# [YOUR ASSIGNMENT]
This exercise calls for the line with "Open the functions folder", the line with "The image size is (822, 593).", and all lines between them in the material below, output exactly and with no other lines.
▬▬▬▬▬▬▬▬▬▬
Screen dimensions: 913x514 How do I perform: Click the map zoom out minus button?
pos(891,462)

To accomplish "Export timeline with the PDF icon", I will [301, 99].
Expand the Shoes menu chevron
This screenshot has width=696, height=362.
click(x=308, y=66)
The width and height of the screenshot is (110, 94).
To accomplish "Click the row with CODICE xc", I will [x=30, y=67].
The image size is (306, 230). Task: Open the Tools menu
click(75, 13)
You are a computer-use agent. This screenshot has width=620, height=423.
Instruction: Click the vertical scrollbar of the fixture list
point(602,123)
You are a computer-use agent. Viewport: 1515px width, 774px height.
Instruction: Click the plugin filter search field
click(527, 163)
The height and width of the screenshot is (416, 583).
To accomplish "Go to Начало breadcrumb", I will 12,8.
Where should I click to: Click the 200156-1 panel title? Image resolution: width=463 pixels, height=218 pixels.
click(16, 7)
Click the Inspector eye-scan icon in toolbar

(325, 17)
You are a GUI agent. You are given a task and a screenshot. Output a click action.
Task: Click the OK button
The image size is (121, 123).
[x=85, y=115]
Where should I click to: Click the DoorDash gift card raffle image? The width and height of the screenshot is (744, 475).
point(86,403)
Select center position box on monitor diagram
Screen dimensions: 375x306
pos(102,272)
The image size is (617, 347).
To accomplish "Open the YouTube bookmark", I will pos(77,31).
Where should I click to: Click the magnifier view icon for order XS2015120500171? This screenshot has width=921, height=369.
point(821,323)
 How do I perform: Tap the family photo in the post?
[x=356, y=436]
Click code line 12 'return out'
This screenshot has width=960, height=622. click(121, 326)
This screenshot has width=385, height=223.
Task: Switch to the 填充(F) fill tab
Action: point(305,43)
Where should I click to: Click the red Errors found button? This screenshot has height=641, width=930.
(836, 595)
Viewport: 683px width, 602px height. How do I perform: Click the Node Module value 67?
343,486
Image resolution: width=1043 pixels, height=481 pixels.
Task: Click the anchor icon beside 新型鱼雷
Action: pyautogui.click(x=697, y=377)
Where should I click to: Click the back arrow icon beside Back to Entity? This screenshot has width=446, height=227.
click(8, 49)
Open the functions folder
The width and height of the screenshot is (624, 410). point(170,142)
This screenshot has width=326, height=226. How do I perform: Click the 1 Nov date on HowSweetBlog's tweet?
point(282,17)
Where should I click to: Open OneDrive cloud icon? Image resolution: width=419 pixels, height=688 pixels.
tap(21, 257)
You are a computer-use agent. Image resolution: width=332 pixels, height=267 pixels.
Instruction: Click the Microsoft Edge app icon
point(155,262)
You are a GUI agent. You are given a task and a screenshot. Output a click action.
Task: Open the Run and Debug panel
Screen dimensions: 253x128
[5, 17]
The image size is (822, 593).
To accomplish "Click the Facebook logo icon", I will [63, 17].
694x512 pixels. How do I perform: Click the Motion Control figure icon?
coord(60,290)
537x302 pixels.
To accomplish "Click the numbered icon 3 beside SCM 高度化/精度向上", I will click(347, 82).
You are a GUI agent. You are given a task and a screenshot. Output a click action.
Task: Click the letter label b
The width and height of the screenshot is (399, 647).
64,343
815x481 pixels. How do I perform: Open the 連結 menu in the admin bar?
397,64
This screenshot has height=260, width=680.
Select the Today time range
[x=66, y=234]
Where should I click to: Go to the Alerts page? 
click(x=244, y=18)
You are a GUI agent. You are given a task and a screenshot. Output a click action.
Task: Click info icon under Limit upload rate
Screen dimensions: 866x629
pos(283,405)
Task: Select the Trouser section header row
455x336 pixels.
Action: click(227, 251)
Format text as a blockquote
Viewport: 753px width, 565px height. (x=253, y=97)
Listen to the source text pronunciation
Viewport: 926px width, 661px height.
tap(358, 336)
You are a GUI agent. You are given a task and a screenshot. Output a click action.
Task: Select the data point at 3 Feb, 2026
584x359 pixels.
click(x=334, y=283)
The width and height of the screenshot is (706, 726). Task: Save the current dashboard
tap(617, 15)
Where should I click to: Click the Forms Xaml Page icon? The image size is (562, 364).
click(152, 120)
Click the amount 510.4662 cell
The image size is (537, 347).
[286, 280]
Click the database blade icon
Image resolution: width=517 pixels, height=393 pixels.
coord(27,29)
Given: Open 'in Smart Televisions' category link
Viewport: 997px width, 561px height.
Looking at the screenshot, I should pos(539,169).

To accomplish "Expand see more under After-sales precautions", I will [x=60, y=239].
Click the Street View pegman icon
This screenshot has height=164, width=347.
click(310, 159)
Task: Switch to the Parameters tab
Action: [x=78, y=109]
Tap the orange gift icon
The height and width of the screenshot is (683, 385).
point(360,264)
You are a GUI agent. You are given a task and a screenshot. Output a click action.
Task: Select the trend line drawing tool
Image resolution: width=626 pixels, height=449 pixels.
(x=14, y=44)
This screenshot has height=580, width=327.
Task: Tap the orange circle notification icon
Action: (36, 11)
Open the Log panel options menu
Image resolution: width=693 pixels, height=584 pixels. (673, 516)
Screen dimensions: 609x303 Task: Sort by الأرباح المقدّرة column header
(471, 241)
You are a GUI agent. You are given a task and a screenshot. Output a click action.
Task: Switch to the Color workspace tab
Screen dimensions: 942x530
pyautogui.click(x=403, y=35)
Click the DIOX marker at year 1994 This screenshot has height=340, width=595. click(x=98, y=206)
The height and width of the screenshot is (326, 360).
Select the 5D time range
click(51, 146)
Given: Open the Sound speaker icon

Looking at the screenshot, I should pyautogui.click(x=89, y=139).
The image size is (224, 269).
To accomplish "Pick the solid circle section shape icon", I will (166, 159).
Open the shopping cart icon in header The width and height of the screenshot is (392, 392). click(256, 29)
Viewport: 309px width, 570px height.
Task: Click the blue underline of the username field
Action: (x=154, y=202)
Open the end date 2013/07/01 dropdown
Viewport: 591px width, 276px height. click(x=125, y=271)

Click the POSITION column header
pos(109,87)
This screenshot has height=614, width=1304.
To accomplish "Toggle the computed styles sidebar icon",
▬▬▬▬▬▬▬▬▬▬
# [ANSWER TO THE EXERCISE]
Open the functions folder
The width and height of the screenshot is (624, 410). point(170,142)
This screenshot has width=326, height=226. How do I perform: Click the 1 Nov date on HowSweetBlog's tweet?
point(282,17)
Where should I click to: Open OneDrive cloud icon? Image resolution: width=419 pixels, height=688 pixels.
tap(21, 257)
You are a computer-use agent. Image resolution: width=332 pixels, height=267 pixels.
Instruction: Click the Microsoft Edge app icon
point(155,262)
You are a GUI agent. You are given a task and a screenshot. Output a click action.
Task: Open the Run and Debug panel
Screen dimensions: 253x128
[5, 17]
The image size is (822, 593).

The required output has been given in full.